[Start of Attachment]
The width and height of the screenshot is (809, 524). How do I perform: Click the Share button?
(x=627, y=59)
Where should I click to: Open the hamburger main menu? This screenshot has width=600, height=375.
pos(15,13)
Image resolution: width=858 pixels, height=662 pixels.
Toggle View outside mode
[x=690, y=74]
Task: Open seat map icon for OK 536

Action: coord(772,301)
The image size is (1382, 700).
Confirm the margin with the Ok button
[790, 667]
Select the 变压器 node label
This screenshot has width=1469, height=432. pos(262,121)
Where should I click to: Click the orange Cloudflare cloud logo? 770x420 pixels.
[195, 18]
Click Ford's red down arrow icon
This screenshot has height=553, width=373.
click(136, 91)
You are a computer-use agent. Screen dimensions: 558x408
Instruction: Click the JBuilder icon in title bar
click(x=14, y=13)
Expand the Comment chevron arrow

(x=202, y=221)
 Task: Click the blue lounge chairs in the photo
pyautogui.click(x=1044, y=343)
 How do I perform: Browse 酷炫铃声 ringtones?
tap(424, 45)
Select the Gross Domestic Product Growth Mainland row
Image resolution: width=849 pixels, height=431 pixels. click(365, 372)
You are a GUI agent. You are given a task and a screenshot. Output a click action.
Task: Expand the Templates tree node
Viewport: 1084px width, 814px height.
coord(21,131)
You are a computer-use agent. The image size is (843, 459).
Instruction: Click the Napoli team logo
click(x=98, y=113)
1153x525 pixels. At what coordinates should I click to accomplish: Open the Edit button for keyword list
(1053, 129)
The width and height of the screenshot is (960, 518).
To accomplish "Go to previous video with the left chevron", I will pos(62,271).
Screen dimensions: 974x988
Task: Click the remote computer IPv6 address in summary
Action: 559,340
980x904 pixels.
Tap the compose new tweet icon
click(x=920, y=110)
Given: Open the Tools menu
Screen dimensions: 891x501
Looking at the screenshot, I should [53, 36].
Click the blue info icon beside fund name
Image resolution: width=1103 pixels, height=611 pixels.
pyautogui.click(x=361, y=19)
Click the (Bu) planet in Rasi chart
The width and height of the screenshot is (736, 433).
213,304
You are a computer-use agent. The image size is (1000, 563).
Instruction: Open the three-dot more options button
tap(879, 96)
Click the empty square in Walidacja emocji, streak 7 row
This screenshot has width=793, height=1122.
[End of Attachment]
--- WHAT YOU NEED TO DO ---
Starting with the line with "Image resolution: width=1103" above and going on through the line with "You are a computer-use agent. The image size is (1000, 563).", transcribe every line exactly, both ends included, and add nothing.

--- OUTPUT FOR THIS TASK ---
Image resolution: width=1103 pixels, height=611 pixels.
pyautogui.click(x=361, y=19)
Click the (Bu) planet in Rasi chart
The width and height of the screenshot is (736, 433).
213,304
You are a computer-use agent. The image size is (1000, 563).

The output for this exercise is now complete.